Question

1. algebraically, determine all invariant points, as an exact value, when $f(x)=\frac{1}{2}x^2 - 7$ is transformed to $y = \sqrt{f(x)}$. (2 marks)

Explanation:

Step1: Set up invariant point equation

Invariant points satisfy $f(x) = \sqrt{f(x)}$. Let $t = \sqrt{f(x)}$, so $t \geq 0$, and the equation becomes $t^2 = t$.

Step2: Solve for $t$

Rearrange: $t^2 - t = 0$
Factor: $t(t - 1) = 0$
Solutions: $t=0$ or $t=1$

Step3: Solve $f(x)=0$

Substitute $f(x)=\frac{1}{2}x^2 -7$:
$\frac{1}{2}x^2 -7 = 0$
$\frac{1}{2}x^2 =7$
$x^2=14$
$x=\pm\sqrt{14}$
Corresponding $y=0$, so points $(\sqrt{14},0)$ and $(-\sqrt{14},0)$.

Step4: Solve $f(x)=1$

Substitute $f(x)=\frac{1}{2}x^2 -7$:
$\frac{1}{2}x^2 -7 =1$
$\frac{1}{2}x^2=8$
$x^2=16$
$x=\pm4$
Corresponding $y=1$, so points $(4,1)$ and $(-4,1)$.

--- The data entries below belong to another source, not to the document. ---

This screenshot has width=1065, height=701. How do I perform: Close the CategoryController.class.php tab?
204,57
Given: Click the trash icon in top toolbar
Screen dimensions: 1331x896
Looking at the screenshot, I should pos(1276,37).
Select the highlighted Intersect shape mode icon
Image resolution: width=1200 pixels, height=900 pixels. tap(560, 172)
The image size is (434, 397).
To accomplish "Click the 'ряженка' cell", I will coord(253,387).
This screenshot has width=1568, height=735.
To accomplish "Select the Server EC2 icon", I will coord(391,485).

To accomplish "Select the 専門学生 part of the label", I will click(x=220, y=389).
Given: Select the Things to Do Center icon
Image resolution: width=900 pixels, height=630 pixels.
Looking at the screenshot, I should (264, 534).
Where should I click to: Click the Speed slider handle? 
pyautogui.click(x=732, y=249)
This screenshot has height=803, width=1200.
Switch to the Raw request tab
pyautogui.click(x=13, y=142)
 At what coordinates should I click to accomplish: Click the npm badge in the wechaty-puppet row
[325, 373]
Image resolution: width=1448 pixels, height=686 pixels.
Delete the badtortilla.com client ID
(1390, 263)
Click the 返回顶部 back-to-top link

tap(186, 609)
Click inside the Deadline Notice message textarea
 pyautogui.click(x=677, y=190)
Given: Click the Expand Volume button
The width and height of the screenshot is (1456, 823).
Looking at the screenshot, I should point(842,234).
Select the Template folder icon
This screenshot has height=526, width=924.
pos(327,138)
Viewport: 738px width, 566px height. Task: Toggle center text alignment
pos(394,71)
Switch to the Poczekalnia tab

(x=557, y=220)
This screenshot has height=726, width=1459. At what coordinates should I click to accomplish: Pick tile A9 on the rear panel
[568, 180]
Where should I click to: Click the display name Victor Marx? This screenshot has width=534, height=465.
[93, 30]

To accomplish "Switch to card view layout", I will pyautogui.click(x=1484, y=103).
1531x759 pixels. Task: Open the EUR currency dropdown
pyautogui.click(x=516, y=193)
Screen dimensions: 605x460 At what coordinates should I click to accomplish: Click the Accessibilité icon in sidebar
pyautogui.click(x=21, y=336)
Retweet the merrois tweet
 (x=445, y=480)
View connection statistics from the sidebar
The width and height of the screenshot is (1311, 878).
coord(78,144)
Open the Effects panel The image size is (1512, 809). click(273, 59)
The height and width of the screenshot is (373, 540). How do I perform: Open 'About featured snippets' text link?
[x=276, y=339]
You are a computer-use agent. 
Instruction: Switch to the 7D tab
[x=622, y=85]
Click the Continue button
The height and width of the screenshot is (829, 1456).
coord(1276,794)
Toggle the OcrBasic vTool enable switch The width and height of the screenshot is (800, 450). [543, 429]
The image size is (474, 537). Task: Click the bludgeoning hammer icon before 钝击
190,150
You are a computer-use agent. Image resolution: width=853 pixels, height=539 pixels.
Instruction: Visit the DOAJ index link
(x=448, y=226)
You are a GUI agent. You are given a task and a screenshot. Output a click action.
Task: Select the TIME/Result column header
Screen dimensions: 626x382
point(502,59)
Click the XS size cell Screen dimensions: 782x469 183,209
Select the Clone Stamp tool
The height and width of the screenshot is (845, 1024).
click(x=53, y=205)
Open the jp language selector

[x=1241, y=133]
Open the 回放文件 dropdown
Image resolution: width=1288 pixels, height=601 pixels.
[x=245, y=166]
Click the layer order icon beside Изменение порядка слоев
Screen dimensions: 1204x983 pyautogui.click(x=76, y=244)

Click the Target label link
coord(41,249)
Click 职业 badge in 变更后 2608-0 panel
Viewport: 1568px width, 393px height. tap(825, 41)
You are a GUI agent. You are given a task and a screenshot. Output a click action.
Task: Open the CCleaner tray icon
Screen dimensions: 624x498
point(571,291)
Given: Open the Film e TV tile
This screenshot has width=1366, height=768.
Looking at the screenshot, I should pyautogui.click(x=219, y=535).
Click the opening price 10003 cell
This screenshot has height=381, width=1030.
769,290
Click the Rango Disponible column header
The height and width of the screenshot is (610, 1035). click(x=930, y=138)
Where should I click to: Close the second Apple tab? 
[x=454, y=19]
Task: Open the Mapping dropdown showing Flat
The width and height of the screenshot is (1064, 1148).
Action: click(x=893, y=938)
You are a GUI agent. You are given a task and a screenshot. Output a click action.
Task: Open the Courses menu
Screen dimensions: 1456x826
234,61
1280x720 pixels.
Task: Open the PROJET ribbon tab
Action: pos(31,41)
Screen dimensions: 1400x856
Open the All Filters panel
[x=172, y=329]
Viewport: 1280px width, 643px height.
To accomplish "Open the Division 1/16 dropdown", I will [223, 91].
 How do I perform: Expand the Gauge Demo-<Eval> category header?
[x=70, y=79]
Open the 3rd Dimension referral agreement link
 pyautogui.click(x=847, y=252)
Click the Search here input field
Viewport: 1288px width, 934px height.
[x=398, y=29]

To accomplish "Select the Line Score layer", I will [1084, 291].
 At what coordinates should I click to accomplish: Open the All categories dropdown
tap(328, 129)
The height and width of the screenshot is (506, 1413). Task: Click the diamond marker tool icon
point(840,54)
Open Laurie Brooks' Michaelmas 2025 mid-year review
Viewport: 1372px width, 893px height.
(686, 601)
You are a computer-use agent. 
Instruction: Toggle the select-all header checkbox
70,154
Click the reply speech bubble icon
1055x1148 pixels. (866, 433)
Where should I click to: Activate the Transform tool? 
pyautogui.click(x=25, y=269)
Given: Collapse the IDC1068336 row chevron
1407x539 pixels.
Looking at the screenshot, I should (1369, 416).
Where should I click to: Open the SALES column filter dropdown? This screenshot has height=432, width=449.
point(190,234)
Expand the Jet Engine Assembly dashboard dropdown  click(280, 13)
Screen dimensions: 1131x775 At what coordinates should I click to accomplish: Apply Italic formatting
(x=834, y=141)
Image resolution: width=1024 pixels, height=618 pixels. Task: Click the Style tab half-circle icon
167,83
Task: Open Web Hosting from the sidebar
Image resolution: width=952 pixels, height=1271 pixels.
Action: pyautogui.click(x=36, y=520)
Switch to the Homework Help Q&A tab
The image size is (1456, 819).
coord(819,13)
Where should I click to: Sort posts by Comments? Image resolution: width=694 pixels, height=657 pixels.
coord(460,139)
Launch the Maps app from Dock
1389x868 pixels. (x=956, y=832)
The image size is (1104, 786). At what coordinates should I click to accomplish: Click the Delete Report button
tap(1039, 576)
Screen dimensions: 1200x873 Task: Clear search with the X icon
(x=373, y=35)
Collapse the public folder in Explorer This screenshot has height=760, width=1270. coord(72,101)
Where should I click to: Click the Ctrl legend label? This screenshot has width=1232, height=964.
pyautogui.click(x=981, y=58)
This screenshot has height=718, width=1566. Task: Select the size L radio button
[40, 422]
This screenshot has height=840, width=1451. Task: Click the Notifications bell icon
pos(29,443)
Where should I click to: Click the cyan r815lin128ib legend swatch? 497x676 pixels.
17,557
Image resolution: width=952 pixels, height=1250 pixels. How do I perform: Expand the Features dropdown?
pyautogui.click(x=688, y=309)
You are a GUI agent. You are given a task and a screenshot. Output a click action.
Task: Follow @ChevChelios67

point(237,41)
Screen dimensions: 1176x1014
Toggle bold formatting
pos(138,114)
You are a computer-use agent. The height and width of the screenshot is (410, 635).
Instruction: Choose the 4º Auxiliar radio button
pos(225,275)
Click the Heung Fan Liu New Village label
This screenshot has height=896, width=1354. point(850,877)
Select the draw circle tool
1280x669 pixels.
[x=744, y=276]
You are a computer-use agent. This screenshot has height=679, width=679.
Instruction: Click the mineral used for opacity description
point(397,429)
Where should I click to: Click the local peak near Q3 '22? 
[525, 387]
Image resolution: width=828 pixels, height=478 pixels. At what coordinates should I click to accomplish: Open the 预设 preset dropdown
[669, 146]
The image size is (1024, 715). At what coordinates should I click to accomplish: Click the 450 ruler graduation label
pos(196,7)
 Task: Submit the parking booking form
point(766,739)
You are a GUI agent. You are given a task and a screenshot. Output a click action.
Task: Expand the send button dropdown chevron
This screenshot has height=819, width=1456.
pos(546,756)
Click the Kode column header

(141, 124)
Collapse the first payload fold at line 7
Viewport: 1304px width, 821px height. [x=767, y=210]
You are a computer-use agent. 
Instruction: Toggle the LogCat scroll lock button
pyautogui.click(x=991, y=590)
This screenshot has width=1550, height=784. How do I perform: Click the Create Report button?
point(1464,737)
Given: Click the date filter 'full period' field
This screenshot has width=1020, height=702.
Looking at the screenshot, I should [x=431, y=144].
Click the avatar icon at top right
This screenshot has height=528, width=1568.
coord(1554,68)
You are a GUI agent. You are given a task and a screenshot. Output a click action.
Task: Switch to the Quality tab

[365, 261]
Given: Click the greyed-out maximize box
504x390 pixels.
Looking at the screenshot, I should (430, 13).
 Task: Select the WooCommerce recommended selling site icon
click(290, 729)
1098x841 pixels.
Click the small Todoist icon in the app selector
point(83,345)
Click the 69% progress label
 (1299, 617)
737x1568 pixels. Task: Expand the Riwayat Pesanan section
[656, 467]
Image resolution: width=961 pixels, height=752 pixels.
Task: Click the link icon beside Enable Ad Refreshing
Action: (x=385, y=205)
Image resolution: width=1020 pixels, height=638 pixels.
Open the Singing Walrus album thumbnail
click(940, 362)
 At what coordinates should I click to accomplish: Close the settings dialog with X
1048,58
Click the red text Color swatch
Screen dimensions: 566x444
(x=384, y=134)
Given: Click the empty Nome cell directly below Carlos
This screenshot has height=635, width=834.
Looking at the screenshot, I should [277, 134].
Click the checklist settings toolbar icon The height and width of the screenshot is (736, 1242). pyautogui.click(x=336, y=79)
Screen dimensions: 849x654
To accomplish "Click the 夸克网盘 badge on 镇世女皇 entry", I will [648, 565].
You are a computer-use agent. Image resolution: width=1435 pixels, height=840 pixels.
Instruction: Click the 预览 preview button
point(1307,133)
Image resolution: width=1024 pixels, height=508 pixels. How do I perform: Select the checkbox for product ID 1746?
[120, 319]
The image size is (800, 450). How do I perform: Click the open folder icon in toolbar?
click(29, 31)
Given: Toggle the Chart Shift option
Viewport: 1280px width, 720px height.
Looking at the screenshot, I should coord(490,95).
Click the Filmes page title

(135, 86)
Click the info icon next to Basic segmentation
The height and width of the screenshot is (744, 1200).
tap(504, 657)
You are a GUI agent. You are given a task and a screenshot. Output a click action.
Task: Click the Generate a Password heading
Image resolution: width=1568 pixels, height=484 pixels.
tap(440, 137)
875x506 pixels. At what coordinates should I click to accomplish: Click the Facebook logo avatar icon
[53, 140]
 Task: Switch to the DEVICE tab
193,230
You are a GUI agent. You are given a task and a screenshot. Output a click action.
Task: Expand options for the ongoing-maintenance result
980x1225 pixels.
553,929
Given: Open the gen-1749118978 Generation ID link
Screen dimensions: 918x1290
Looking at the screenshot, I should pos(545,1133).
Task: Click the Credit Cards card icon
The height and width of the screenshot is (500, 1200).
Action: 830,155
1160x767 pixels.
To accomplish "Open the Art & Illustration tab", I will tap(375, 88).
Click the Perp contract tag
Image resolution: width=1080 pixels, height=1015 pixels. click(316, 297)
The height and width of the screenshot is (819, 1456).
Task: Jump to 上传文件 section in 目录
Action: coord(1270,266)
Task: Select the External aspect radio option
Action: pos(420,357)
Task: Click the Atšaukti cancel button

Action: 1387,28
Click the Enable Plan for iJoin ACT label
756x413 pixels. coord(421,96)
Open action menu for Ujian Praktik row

Step5: Verify domain validity

For $y=\sqrt{f(x)}$, $f(x)\geq0$. All solved $x$-values satisfy $\frac{1}{2}x^2 -7\geq0$, so all points are valid.

Answer:

The invariant points are $(-\sqrt{14}, 0)$, $(\sqrt{14}, 0)$, $(-4, 1)$, and $(4, 1)$.